MHB Log likelihood function and EM algorithm

AI Thread Summary
The discussion revolves around the application of the EM algorithm to a multinomial distribution, specifically focusing on the log likelihood function and its transformation. Participants clarify the steps involved in deriving the log likelihood from the likelihood function, emphasizing the importance of grouping terms that do not depend on the parameter of interest, θ. They explore the E and M steps of the EM algorithm, noting the need to partition variables to handle incomplete data effectively. The conversation highlights the complexity of these calculations and the necessity of understanding both complete and incomplete data scenarios in statistical modeling. Overall, the thread illustrates the intricacies of applying the EM algorithm in practice while seeking clarity on the underlying concepts.
Jameson
Insights Author
Gold Member
MHB
Messages
4,533
Reaction score
13
I'm going to start by asking about an example from class and then hopefully use that to work on the problem I need to solve. Here is an example:

Let's say we have a multinomial distribution $x \sim M(n;.5+.25\theta,0.25(1-\theta),0.25(1-\theta),0.5\theta)$.

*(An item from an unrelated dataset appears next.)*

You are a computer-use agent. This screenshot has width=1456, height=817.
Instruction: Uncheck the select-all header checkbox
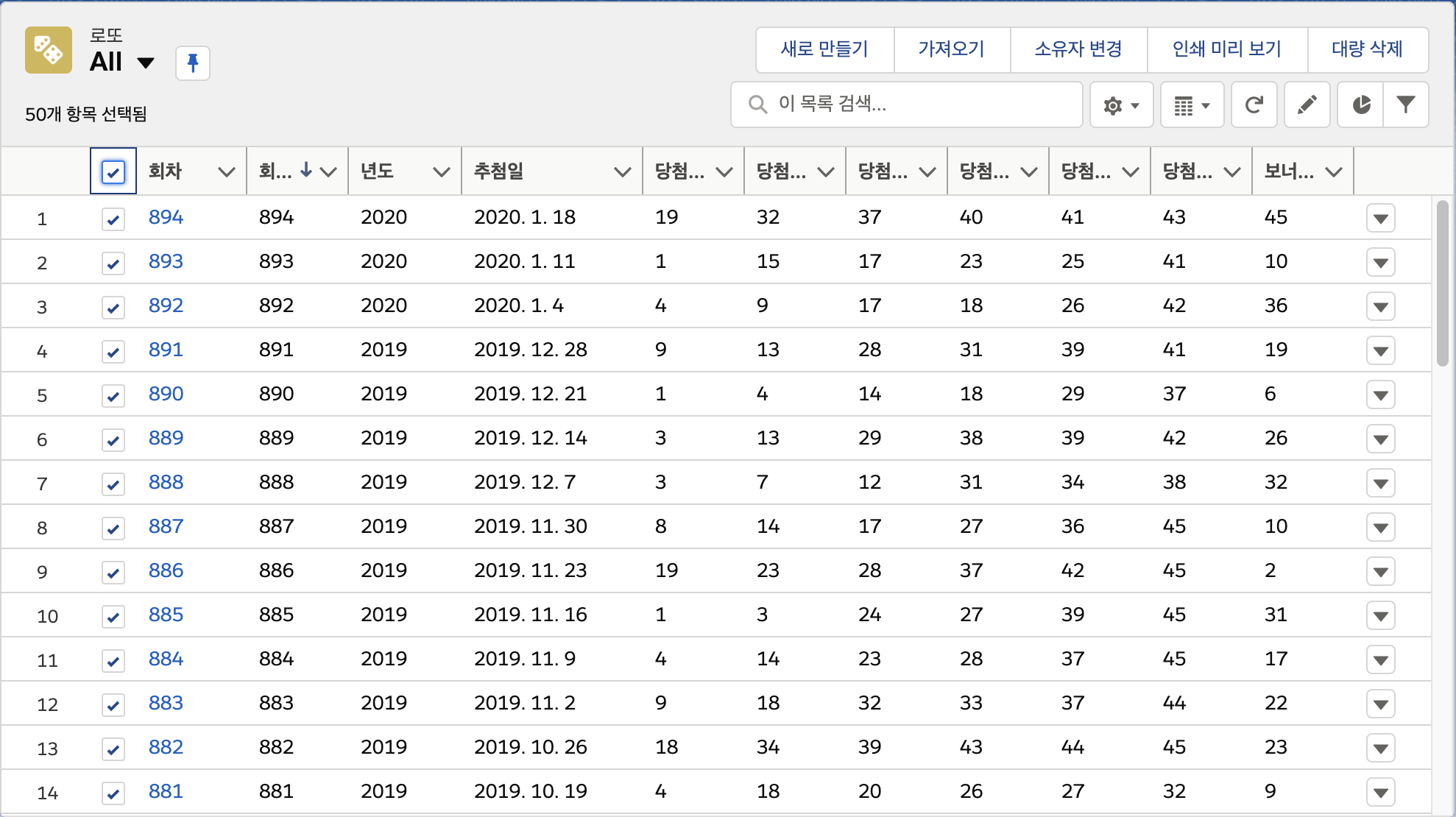click(x=113, y=172)
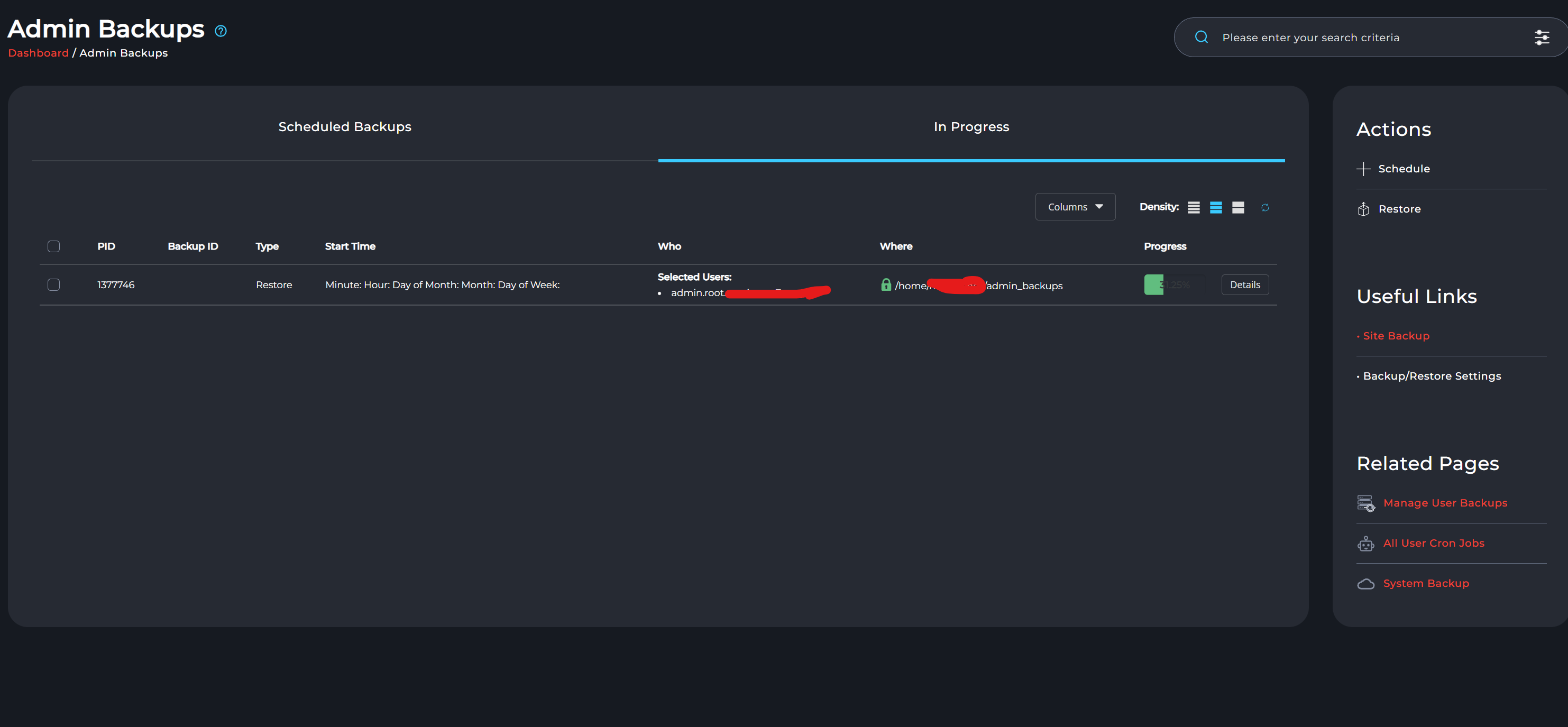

The likelihood function of $\theta$ given the vector $x$ is:

$$f(x|\theta) = \frac{n!}{x_1!x_2!x_3!x_4!}(.5+.25\theta)^{x_1}(0.25(1-\theta)^{x_2+x_3}(0.5\theta)^{x_4}$$.

This part is fine. It's this next step that confuses me.

$$\log (f(x|\theta))=x_1 \log(2+ \theta)+(x_2+x_3) \log(1-\theta)+x_4 \log(\theta)+\text{constant}$$

I understand the standard log rules I believe but I don't see how $\log(.5+.25\theta)^{x_1}=x_1 \log(2+ \theta)$. Obviously $x_1$ can be brought down in front of the expression but the stuff inside the parentheses makes no sense. :confused:
 
Physics news on Phys.org
I would look at it as:

$$\log(.5+.25\theta)^{x_1}=x_1\log\left(\frac{1}{2}+\frac{\theta}{4} \right)=x_1\log\left(\frac{2+\theta}{4} \right)=x_1 \log(2+ \theta)+\text{constant}$$
 
That's it! Nice eye. :)

Ok, so here is the problem I need to do. How does this look?

$\displaystyle f(x|\theta) = \frac{n!}{x_1!x_2!x_3!x_4!}(0.25\theta)^{x_1}(0.25(2+\theta))^{x_2}(0.5(1-2\theta))^{x_3}(0.5\theta)^{x_4}$

$\displaystyle f(x|\theta) = \frac{n!}{x_1!x_2!x_3!x_4!}\left( \frac{\theta}{4}\right)^{x_1}\left( \frac{2+\theta}{4} \right)^{x_2}\left( \frac{1-2\theta}{2} \right)^{x_3} \left(\frac{\theta}{2} \right)^{x_4}$

$\log (f(x|\theta))=x_1 \log(\theta)+x_2 \log(2+\theta)+ x_3 \log(1-2\theta)+x_4 \log(\theta) +\text{constant}$
 
Jameson said:
That's it! Nice eye. :)

Ok, so here is the problem I need to do. How does this look?

$\displaystyle f(x|\theta) = \frac{n!}{x_1!x_2!x_3!x_4!}(0.25\theta)^{x_1}(0.25(2+\theta))^{x_2}(0.5(1-2\theta))^{x_3}(0.5\theta)^{x_4}$

$\displaystyle f(x|\theta) = \frac{n!}{x_1!x_2!x_3!x_4!}\left( \frac{\theta}{4}\right)^{x_1}\left( \frac{2+\theta}{4} \right)^{x_2}\left( \frac{1-2\theta}{2} \right)^{x_3} \left(\frac{\theta}{2} \right)^{x_4}$

$\log (f(x|\theta))=x_1 \log(\theta)+x_2 \log(2+\theta)+ x_3 \log(1-2\theta)+x_4 \log(\theta) +\text{constant}$

Yes, looks like you have properly applied the appropriate properties of logs to me. (Sun)
 
So the next step according to my notes is to make a partition of one of the $x$ variables by writing $x_n = y_1+y_2$ for some $n$. My professor suggested partitioning $x_2$.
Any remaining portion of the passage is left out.